◆ **Tarefa breve**
Reescreva, por favor, a parte da reportagem sobre a dívida pública que começa em "A dívida bruta" e vai até "passivo entre os países emergentes.", trocando "Banco Central" por "BC".

◆ **Trecho citado**
Correio braziliense, n. 19.241, 30/01/2016. Economia, p. 7

Com Dilma, deficit dispara e dívida dobra

Endividamento do setor público alcança R$ 3,9 trilhões, ou 66,2% do PIB, o maior patamar entre países emergentes. Se o governo não ajustar as contas, o total pode chegar a70% nos próximos anos. Desde 2010, o resultado negativo quadruplicou
Por: ANTONIO TEMÓTEO

 

ANTONIO TEMÓTEO

 

A dívida bruta do setor público chegou a R$ 3,9 trilhões em 2015, o correspondente a 66,2% do Produto Interno Bruto (PIB), conforme dados divulgados ontem pelo Banco Central (BC). Esse é o pior resultado desde o início da série histórica mantida pela autoridade monetária e representa um aumento de 9 pontos percentuais em relação a 2014. Em todo o governo Dilma Rousseff, o endividamento cresceu 14,4 pontos percentuais, dobrando em termos nominais, e o Brasil passou a ostentar a maior passivo entre os países emergentes.

No mercado, os analistas avaliam que a dívida continuará em alta nos próximos anos e ultrapassará 70% do PIB se o governo não equilibrar as contas públicas e voltar a fazer superavit primário. A expectativa de elevação é confirmada pelo próprio BC, que prevê um percentual de 66,9% em janeiro.

Em vez de fazer saldo primário, contudo, o setor público acumulou, no ano passado, resultado fiscal negativo fiscal de R$ 111,2 bilhões. A esse valor se somaram as despesas com juros para formar um deficit nominal de R$ 613 bilhões. Trata-se de um número extremamente alto, equivalente a 10,34% do PIB, o maior rombo entre os países emergentes.

Em 2010, o deficit nominal nas contas públicas correspondia a 2,4% do PIB, ou seja, em apenas cinco anos de governo Dilma Rousseff, o rombo mais que quadruplicou. O chefe adjunto do Departamento Econômico da autoridade monetária, Fernando Rocha, comentou que para 2016, o objetivo do Executivo é apresentar um superavit de R$ 30,5 bilhões, o equivalente a 0,5% do PIB. “O governo está buscando os instrumentos para alcançar isso”, afirmou. Entre analistas, o que predomina é a descrença na capacidade do governo de atingir a meta.

 

Pedaladas

Rocha detalhou que dois fatores interferiram no resultado de 2015. O primeiro é a recessão econômica, que afetou a arrecadação de tributos. Com menos recursos em caixa, o governo deixou de fazer saldo primário para cobrir parte dos juros da dívida. O outro está ligado a decisão do Tribunal de Contas da União (TCU) que  obrigou o Executivo a pagar as pedaladas fiscais.

Somente em 2015, o governo desembolsou R$ 74,2 bilhões para quitar as dívidas em atraso com bancos públicos e o FGTS, dos quais R$ 55,8 bilhões se referiam apenas a débitos de 2014. O TCU ainda determinou que o BC acompanhe a evolução desses passivos mensalmente. Pelos dados da autoridade monetária, o Tesouro Nacional pagará em janeiro outros R$ 11,3 bilhões referentes à regularização das contas.

◆ **Excertos de dados**

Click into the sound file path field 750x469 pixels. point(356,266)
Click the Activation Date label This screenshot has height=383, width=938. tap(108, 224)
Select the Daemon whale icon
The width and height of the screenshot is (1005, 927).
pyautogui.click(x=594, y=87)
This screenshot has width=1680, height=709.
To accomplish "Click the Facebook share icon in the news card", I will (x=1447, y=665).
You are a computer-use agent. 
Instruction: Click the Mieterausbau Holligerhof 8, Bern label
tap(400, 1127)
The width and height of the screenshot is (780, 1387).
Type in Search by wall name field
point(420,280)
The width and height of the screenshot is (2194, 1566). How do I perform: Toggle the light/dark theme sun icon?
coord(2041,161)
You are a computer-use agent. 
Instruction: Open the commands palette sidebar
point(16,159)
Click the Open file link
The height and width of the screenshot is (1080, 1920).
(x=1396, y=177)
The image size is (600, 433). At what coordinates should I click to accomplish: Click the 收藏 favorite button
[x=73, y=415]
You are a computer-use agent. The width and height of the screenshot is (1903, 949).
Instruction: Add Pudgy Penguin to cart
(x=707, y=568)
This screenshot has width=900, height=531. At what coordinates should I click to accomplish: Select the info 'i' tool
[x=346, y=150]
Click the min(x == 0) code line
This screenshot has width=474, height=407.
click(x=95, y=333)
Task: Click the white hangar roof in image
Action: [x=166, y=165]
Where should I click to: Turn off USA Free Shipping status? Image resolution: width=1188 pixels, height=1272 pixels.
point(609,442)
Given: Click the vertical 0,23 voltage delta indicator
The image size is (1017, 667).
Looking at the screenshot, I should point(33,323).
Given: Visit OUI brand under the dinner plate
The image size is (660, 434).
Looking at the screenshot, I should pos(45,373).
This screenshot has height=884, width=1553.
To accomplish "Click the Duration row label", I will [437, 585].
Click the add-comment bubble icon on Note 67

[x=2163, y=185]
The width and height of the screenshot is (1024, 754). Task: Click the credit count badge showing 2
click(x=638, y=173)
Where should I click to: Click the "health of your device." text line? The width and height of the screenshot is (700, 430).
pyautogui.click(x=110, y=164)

◆ **Resposta**
A dívida bruta do setor público chegou a R$ 3,9 trilhões em 2015, o correspondente a 66,2% do Produto Interno Bruto (PIB), conforme dados divulgados ontem pelo BC (BC). Esse é o pior resultado desde o início da série histórica mantida pela autoridade monetária e representa um aumento de 9 pontos percentuais em relação a 2014. Em todo o governo Dilma Rousseff, o endividamento cresceu 14,4 pontos percentuais, dobrando em termos nominais, e o Brasil passou a ostentar a maior passivo entre os países emergentes.